━━━ Source document ━━━
Skip to main content

Hamersly Library

BI 441/541 Human Heredity: Datablitz

One slide, one minute

That's not a lot of time or space! Plan out what you want to say and the best and shortest way to say it.

  • Figure out your points before you make your slide. Talking about something for one minute is easy. Give it a shot once or twice before you make your slide (practice with a timer) it will help you sort out what you want to say.
  • Practice.  You have time. If you want, you can practice 60 times in an hour! This will be less time than most television commercials – you can make great points in a short time... if you refine your thoughts. The entire Gettysburg address takes about 2 and a half minutes, while the sermon on the mount can be read in about 5 minutes.
  • Practice recovering. Don't let a speaking stumble throw you off. You will make mistakes when you practice. They'll help you "go with it" when it happens in front of class.
  • Keep your fonts large and graphics simple. Assume people don’t see well. Even if they do, they will be trying to listen to you. The more you try to cram text on the screen at the same time, the less likely any of it will be understood. Same goes for complex diagrams – there just isn’t time. Simple images work best.

Revised from: http://scottberkun.com/2009/how-to-give-a-great-ignite-talk/

Round 1

Find information on a human disease of your choice that is caused by abnormal genetics.

  • Choose a disease with one main gene involved.
  • Read through several descriptions before choosing a disease. Sign up on the sheet in class. Every student is responsible for choosing one disease upon which to blitz.
  • No more than two students may choose the same disease, so have a back-up choice or two.
  • You will need to find additional resources - at least one reference in addition to the Genes and Disease website is required.
━━━ Source material ━━━
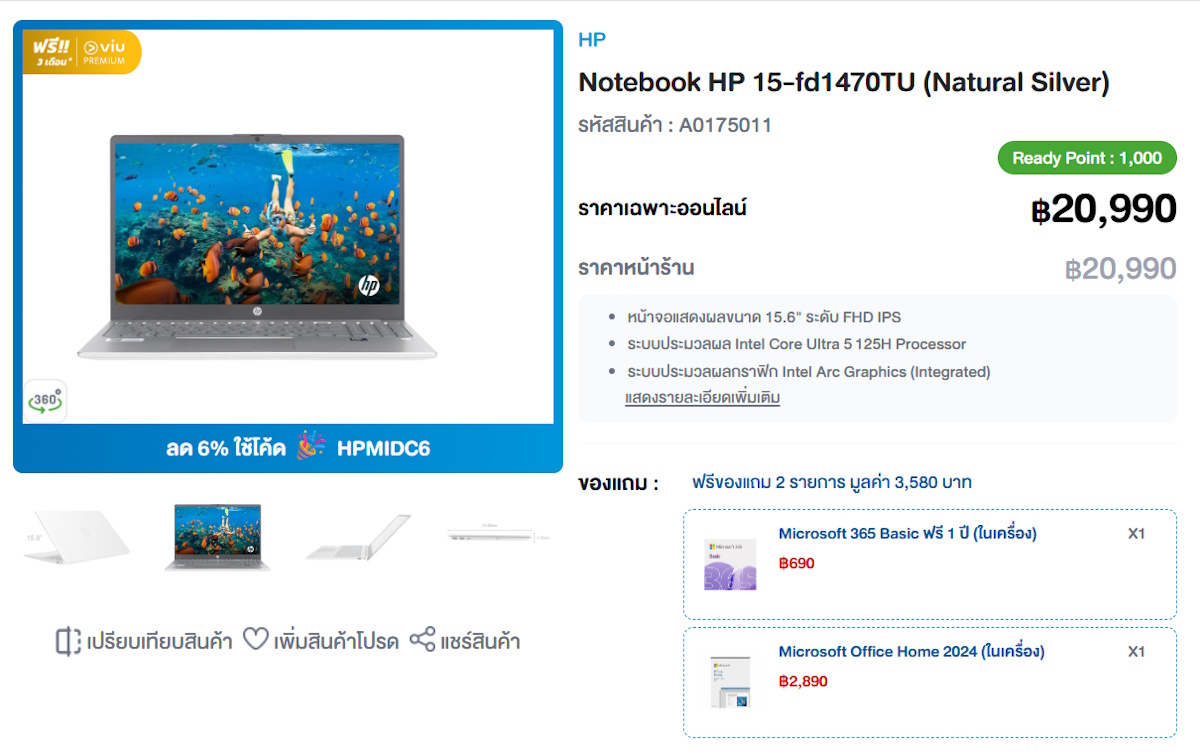Screen dimensions: 1200x756
Task: Click the share product icon
Action: coord(423,640)
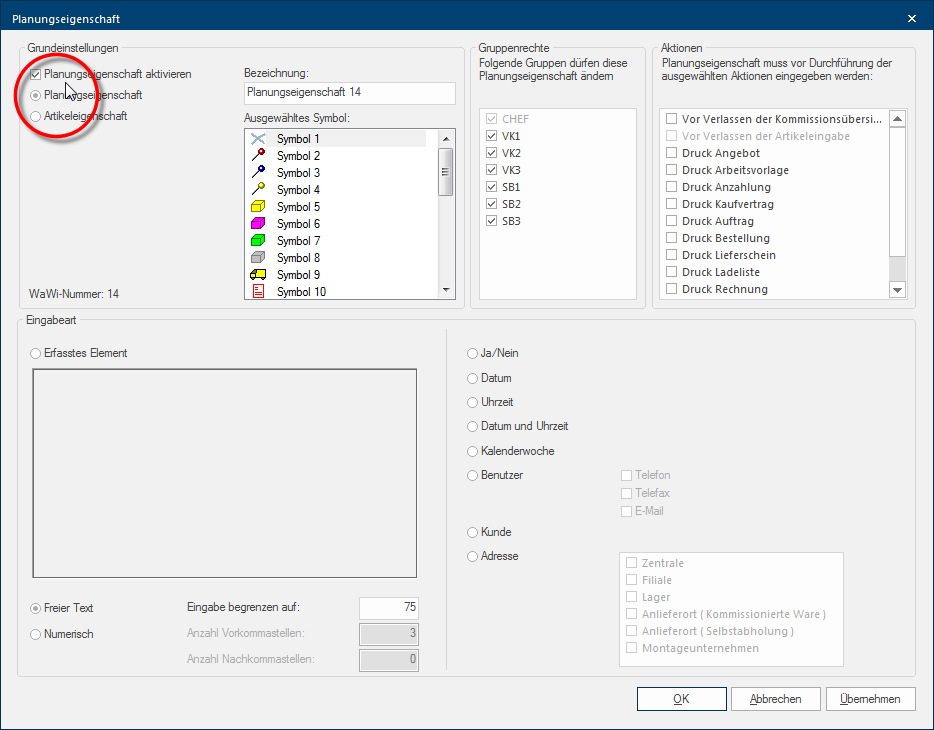Select the magenta cube icon for Symbol 6
The height and width of the screenshot is (730, 934).
(x=259, y=224)
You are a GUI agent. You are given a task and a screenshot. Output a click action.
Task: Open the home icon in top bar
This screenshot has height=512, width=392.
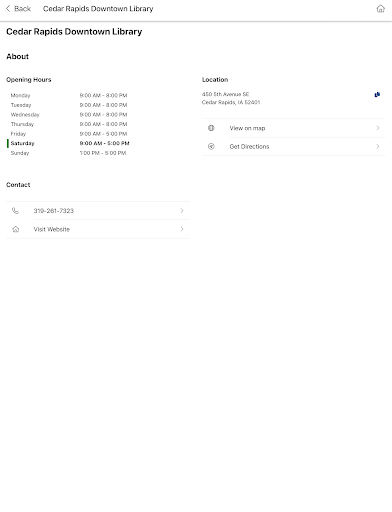(x=380, y=9)
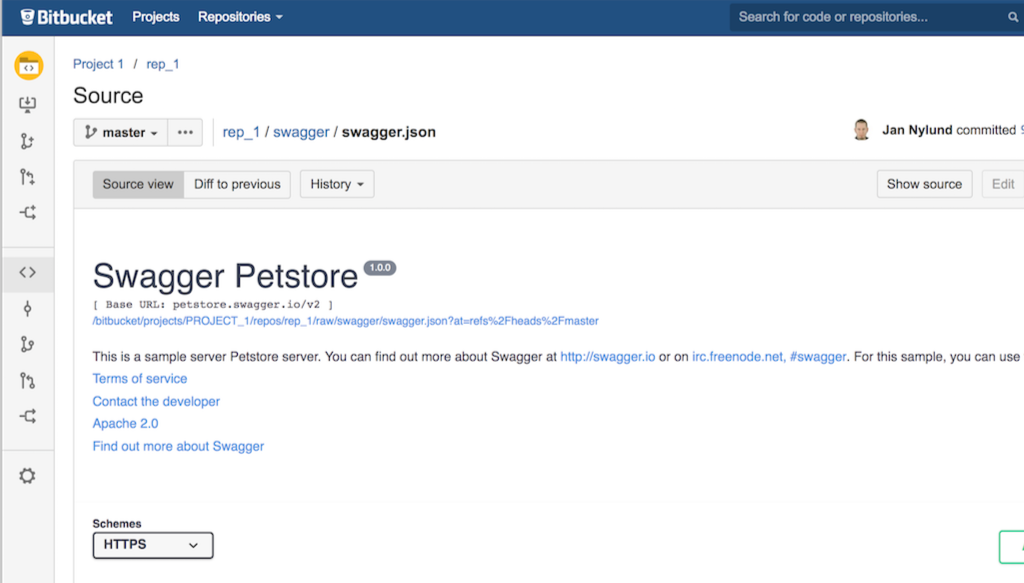This screenshot has width=1024, height=583.
Task: Open the Commits icon in sidebar
Action: tap(28, 308)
━━━
◆ Exercise instructions:
[1] From the Datablitz page, list the opening sentence of each tip under "One slide, one minute."
[2] Echo everything in the Datablitz page from "Find information on" down to "choice or two.".

◆ Responses:
[1]
- Figure out your points before you make your slide.
- Practice.
- Practice recovering.
- Keep your fonts large and graphics simple.

[2]
Find information on a human disease of your choice that is caused by abnormal genetics.

  • Choose a disease with one main gene involved.
  • Read through several descriptions before choosing a disease. Sign up on the sheet in class. Every student is responsible for choosing one disease upon which to blitz.
  • No more than two students may choose the same disease, so have a back-up choice or two.